*Given instruction*
Please rewrite only the rows from the one containing "Task: Expand the Marketplace dropdown" down to the one containing "click(x=438, y=119)", replacing "Marketplace" with "Storefront" and leaving everything else unchanged.

A data block:

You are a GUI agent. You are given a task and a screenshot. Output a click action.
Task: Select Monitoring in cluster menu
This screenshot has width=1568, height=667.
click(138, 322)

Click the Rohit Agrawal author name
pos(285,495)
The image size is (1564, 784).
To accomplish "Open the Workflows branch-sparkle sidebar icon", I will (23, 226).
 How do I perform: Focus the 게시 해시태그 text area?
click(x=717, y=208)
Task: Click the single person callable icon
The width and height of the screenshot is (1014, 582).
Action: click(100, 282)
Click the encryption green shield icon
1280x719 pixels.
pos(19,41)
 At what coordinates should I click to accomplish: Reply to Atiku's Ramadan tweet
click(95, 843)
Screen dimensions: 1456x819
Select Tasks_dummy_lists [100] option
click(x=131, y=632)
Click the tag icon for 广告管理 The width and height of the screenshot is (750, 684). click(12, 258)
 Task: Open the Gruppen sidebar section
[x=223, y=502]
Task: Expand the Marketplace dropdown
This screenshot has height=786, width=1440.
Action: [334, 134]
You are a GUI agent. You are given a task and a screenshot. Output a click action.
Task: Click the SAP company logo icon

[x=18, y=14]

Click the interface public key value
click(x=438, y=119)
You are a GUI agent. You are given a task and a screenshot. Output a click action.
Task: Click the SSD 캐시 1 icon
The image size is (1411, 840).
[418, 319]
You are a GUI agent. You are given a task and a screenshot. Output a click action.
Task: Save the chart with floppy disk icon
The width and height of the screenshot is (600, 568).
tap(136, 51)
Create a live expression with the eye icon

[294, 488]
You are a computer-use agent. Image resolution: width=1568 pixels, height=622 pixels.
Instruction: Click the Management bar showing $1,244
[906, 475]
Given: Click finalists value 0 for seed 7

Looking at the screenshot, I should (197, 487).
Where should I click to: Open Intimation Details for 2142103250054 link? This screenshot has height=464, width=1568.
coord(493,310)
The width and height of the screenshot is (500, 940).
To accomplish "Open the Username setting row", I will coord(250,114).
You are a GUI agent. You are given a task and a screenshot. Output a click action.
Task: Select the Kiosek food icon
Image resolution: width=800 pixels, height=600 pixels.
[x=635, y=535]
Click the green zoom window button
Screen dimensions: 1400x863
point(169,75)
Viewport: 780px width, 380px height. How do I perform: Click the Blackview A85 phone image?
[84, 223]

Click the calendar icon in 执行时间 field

*Solution to the exercise*
Task: Expand the Storefront dropdown
This screenshot has height=786, width=1440.
Action: [334, 134]
You are a GUI agent. You are given a task and a screenshot. Output a click action.
Task: Click the SAP company logo icon

[x=18, y=14]

Click the interface public key value
click(x=438, y=119)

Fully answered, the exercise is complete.